## Problem
Among the entries below, find the lines with the word "computer" and return them.

Records contained in a dataset:

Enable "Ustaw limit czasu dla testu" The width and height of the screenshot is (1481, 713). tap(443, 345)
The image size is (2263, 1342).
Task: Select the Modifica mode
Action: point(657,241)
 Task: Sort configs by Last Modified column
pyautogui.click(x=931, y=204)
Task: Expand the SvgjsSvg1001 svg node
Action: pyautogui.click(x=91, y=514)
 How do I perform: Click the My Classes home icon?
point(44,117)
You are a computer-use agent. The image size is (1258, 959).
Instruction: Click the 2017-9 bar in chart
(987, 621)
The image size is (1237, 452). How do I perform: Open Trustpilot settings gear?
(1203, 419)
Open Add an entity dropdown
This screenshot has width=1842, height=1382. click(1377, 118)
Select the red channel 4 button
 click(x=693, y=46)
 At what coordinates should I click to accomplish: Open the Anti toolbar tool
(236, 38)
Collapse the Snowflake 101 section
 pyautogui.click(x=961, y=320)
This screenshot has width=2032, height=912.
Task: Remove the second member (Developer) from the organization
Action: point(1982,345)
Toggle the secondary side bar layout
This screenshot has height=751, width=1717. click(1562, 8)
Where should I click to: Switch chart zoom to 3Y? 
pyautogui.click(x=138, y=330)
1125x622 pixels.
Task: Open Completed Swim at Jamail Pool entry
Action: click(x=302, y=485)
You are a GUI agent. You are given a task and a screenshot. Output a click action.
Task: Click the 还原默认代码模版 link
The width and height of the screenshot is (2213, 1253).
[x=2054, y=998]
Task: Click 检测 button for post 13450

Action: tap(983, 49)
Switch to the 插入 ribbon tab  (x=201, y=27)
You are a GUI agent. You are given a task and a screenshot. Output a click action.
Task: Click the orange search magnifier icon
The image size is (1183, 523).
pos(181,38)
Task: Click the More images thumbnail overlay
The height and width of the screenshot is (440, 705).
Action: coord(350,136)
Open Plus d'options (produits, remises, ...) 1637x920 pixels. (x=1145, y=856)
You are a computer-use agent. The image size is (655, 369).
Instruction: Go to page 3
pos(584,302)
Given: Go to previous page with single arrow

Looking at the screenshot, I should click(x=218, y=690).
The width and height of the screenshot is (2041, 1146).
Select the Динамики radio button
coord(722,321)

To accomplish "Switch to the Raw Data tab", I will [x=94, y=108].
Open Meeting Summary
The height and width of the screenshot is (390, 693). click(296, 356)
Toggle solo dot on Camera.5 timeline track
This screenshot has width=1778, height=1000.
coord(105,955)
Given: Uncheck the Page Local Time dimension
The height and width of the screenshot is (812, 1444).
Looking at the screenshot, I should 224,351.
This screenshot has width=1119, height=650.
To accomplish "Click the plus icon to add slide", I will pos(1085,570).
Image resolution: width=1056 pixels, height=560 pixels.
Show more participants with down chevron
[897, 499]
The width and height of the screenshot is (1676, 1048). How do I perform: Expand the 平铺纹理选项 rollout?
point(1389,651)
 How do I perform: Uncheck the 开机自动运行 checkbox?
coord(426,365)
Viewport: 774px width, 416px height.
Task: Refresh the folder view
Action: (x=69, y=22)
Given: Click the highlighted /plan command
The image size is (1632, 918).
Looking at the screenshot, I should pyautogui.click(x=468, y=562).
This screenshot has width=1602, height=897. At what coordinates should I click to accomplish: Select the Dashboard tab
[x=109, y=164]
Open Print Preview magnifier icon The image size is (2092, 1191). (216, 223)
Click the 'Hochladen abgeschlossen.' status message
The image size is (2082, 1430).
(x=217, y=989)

## Result for this exercise
You are a computer-use agent. The image size is (1258, 959).
You are a computer-use agent. The image size is (655, 369).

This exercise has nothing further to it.